The right of access to information is a prerequisite to participate fully in public life. It allows citizens and civil society to inform themselves, holds public authorities accountable, and enables journalists to do their job. 

Yet if any EU resident has a fundamental right of access to documents of the EU institutions, the same right does not exist vis-à-vis the documents of the EU Member States. This depends on the individual Member State’s freedom of information act, which vary widely across the Union. Moreover, the EU, after acting as a role model for the average Member States in terms of ensuring the access to information, has proven unable to review its Regulation 1049/2001, which – as exemplified by the Pfizer case involving the SMS-texts exchanged between EU Commission President von der Leyen and Pfizer CEO, Albert Bourla – appears manifestly unfit for the digital age. Moreover, the operation of the Regulation has also proven problematic with systematic delays in the EU institutions’ responses as recently showed by the treatment afforded by the Commission of the requests for access to documents on how the ‘very tight control’ by Member States over the RRF disbursements. 

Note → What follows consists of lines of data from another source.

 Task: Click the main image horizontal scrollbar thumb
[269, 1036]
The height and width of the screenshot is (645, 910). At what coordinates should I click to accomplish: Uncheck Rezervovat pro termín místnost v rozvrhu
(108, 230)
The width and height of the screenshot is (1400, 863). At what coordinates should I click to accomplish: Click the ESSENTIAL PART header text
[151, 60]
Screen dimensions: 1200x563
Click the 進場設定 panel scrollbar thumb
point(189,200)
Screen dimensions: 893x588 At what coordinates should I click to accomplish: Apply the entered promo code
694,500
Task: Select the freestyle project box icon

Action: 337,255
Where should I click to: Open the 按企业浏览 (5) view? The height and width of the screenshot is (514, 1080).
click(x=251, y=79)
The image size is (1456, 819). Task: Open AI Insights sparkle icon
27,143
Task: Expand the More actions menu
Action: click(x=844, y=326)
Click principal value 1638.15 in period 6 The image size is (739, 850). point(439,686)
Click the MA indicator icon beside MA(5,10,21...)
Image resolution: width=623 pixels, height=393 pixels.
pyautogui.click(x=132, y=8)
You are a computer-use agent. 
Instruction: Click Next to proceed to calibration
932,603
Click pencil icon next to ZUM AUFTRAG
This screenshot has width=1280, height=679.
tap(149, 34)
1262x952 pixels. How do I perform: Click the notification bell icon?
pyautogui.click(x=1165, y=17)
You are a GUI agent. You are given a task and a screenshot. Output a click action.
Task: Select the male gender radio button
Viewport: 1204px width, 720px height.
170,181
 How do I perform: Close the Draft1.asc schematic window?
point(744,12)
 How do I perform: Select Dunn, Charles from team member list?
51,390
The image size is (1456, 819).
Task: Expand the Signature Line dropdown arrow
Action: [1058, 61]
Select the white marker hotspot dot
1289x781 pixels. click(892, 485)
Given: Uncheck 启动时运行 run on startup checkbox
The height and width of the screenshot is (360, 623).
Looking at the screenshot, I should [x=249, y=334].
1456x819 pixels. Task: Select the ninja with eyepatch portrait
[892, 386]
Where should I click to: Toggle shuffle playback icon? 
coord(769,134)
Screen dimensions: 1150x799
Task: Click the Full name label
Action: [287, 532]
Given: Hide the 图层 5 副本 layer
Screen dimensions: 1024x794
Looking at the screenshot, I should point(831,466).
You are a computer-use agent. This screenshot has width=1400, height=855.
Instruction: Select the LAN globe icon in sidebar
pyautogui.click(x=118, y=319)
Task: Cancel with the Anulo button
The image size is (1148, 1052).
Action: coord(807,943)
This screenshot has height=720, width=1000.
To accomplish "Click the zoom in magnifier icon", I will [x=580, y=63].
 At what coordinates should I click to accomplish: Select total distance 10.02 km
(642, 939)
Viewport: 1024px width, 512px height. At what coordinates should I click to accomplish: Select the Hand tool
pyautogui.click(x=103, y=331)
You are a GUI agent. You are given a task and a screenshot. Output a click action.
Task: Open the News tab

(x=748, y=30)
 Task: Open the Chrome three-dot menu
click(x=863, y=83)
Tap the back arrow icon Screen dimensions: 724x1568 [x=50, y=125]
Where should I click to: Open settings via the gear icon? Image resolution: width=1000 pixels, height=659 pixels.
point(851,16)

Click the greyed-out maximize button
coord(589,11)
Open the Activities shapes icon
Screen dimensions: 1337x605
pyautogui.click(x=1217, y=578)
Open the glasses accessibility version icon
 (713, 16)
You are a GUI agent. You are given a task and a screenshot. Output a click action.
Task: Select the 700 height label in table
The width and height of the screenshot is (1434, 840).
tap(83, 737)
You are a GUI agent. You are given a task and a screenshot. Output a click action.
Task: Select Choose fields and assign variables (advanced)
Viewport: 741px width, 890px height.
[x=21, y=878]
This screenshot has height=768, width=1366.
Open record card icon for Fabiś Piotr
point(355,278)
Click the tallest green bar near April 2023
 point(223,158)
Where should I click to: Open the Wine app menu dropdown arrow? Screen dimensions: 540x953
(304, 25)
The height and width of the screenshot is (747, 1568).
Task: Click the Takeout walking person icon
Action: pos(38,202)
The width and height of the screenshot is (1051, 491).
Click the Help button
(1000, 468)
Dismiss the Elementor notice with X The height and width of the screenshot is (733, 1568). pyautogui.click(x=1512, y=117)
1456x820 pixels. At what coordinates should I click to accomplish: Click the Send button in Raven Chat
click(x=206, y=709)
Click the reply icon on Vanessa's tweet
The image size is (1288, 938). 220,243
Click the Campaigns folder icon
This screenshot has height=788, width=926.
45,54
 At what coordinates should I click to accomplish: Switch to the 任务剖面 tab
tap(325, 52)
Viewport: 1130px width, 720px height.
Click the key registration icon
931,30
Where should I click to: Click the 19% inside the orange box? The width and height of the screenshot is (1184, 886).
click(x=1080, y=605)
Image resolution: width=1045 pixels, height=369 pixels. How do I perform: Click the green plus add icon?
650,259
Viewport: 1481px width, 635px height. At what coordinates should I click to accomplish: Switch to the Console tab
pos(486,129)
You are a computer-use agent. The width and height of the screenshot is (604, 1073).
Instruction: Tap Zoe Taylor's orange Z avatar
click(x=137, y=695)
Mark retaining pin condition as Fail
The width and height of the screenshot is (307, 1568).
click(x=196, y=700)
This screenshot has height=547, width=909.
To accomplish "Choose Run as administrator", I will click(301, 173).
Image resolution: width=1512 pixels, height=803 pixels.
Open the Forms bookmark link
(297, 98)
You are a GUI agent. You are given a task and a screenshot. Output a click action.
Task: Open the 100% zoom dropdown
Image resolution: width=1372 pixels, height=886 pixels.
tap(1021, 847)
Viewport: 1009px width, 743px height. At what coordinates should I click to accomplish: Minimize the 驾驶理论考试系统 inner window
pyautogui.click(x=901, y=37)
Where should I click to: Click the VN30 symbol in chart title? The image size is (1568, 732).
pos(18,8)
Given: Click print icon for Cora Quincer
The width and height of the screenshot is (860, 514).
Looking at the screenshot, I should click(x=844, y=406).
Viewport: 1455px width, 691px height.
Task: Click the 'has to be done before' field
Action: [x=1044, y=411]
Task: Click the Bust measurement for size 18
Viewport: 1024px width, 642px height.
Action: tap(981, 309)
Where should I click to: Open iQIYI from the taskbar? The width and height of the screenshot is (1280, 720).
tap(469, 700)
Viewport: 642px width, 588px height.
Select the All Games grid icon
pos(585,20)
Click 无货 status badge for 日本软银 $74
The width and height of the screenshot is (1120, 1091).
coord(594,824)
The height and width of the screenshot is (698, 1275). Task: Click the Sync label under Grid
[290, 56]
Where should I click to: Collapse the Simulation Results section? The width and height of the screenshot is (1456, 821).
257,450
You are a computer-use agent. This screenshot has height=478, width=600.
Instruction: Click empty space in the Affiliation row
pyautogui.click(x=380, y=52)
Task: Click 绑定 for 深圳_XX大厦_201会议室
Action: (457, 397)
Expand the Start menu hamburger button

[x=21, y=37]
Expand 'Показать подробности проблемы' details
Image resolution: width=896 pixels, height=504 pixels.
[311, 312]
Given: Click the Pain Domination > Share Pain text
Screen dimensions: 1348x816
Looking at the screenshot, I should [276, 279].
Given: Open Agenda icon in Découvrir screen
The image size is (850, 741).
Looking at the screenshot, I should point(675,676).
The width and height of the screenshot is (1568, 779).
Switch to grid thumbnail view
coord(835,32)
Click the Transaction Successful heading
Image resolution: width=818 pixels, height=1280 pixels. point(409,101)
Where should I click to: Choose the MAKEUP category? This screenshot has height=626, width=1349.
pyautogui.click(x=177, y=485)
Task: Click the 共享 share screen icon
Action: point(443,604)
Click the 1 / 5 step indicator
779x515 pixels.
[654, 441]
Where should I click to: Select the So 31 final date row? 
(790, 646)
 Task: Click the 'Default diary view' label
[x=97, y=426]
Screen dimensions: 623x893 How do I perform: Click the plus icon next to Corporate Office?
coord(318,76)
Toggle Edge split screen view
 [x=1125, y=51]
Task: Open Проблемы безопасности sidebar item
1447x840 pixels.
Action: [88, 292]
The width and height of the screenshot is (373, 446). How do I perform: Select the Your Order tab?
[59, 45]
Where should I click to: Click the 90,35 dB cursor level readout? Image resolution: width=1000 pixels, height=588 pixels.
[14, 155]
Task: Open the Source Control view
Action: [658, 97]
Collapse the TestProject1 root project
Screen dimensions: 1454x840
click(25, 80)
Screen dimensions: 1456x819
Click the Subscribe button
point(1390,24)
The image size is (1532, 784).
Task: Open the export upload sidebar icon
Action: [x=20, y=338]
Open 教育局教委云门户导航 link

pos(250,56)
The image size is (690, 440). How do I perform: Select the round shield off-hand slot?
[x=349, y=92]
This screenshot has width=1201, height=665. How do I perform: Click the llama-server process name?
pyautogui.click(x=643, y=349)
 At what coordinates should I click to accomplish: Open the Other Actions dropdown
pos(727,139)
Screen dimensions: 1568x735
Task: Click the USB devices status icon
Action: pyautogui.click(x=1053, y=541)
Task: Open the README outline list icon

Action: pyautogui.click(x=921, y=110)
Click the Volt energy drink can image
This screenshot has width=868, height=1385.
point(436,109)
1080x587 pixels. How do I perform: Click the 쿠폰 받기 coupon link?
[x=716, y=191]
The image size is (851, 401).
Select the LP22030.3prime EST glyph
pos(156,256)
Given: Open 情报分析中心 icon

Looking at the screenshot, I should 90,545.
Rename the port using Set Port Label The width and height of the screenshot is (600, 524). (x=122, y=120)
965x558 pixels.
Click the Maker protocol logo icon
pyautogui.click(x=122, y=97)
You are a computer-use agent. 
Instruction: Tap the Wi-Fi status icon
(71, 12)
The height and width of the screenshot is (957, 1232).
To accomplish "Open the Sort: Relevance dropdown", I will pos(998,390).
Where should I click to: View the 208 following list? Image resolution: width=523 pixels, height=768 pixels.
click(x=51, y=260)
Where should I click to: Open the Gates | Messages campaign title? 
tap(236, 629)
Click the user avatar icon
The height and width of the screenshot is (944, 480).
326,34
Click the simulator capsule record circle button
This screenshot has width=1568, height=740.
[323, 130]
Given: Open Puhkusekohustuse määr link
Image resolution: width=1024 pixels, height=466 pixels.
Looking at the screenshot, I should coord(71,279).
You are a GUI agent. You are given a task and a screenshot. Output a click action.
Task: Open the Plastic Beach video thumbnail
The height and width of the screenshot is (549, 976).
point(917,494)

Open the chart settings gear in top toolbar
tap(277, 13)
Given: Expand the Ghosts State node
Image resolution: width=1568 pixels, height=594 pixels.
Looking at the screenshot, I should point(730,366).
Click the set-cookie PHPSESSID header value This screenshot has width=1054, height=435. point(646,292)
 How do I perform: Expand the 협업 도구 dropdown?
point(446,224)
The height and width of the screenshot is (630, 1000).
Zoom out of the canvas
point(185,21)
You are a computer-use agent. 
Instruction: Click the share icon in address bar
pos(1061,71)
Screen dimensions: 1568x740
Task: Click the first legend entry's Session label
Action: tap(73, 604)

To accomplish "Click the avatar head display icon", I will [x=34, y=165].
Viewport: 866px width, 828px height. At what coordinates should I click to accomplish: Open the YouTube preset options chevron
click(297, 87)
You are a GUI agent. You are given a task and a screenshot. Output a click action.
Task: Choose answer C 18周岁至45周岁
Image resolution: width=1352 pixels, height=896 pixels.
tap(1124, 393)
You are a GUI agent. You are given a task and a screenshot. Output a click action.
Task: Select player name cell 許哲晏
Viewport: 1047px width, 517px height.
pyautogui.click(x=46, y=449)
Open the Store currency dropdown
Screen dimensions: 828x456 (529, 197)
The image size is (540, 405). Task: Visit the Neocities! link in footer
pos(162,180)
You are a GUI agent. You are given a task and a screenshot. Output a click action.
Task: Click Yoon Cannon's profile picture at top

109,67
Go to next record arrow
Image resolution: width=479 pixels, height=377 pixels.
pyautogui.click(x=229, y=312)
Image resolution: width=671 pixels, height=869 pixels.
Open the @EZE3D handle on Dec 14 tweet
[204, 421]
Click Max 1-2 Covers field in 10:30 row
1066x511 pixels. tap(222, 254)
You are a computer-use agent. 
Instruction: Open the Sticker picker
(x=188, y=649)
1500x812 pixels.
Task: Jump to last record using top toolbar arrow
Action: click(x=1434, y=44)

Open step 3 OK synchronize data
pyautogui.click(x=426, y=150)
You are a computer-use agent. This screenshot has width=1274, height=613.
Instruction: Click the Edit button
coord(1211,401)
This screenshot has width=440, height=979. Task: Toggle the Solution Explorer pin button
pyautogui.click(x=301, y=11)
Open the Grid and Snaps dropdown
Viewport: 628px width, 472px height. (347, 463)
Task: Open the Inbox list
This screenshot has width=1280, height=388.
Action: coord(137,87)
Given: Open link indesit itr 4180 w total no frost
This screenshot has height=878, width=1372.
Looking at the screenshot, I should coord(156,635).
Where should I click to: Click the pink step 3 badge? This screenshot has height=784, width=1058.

It is against this backdrop that one of the central questions to be debated today but that has remained neglected over time is whether and on what basis the EU could require all member states to ensure the right to access to information held by public authorities. 

I made a first attempt at addressing this question in a paper I wrote on the occasion of the workshop on ‘Access to Information in the Digital Age’ hosted by Neus Vidal and Viktoria Kraetzig with the support of the Mercator Stiftung on April 23, 2024.

It shows that it is possible for the EU to require its Member States to adopt – through minimal harmonisation based on the internal market legal basis (Article 114 TFEU) – laws guaranteeing the access to information all across the Union. 

This proposal could become part of an EU Transparency Act including also the revision of Regulation 1049/2001 and that of the EU Transparency Register through the proposal of an EU Lobbying Act.

Prof Alberto Alemanno, Founder of The Good Lobby.